Supplied passage>
-- BEGIN --
We are about to launch a relatively modest mail-order retail business with a potential global reach. I lack extensive knowledge in compliance and data security but due to resource limitations these responsibilities have fallen to me. What advice would you give me on creating and maintaining successful data compliance processes?

A. Novice, Brighton.

Thanks for your query, A. Your first consideration should be ensuring your company and/or suppliers are fully PCI DSS compliant. Any organisation that stores, transmits or processes card holder data must comply with PCI DSS. Compliance is regulated and enforced by the ‘acquiring bank’ with whom every organisation must have a merchant account. You should also register with The Visa Merchant Agent scheme, if applicable (more on this later), and ensure you have a secure and well organised framework for data storage (again, more later). You must always encrypt sensitive data using industry standard encryption such as AES. If your business aspires to penetrate global markets, as you indicate in your letter, there will be a wealth of other considerations to address such as data protection laws in different countries or states. Once you identify the territories you should consult a reputable organisation, such as the DMA, to get the most current compliance requisites.

Education and communication are also key to your success. You must ensure that your policies are communicated and rolled out company-wide, with areas of responsibility clearly assigned, including training of new staff and escalation processes. Your colleagues should know about the risks your business is exposed to and be able to identify spam, phishing and malware attacks, such as Trojan. Your staff are the eyes and ears of your business so make sure they are fully knowledge-equipped!
-- END --
Data section>
-- BEGIN --
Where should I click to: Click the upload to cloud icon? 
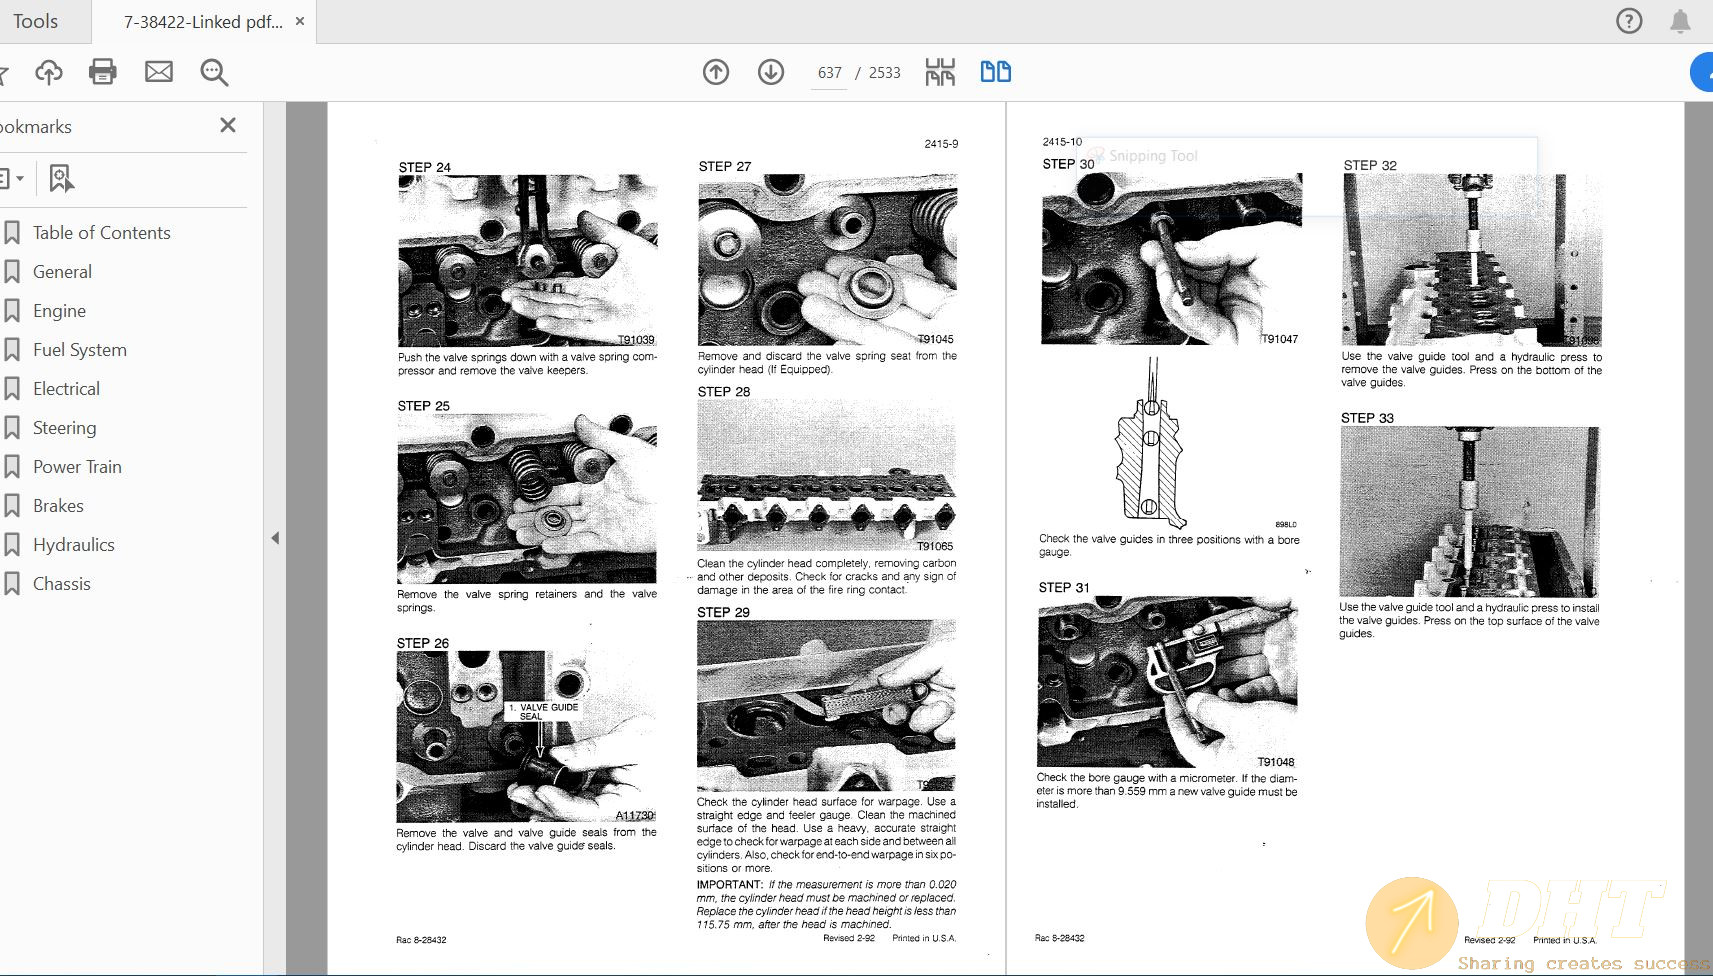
-- END --
Objective> In the data compliance advice, who regulates and enforces PCI DSS compliance?

Exercise result> The acquiring bank, with which every business must have a merchant account.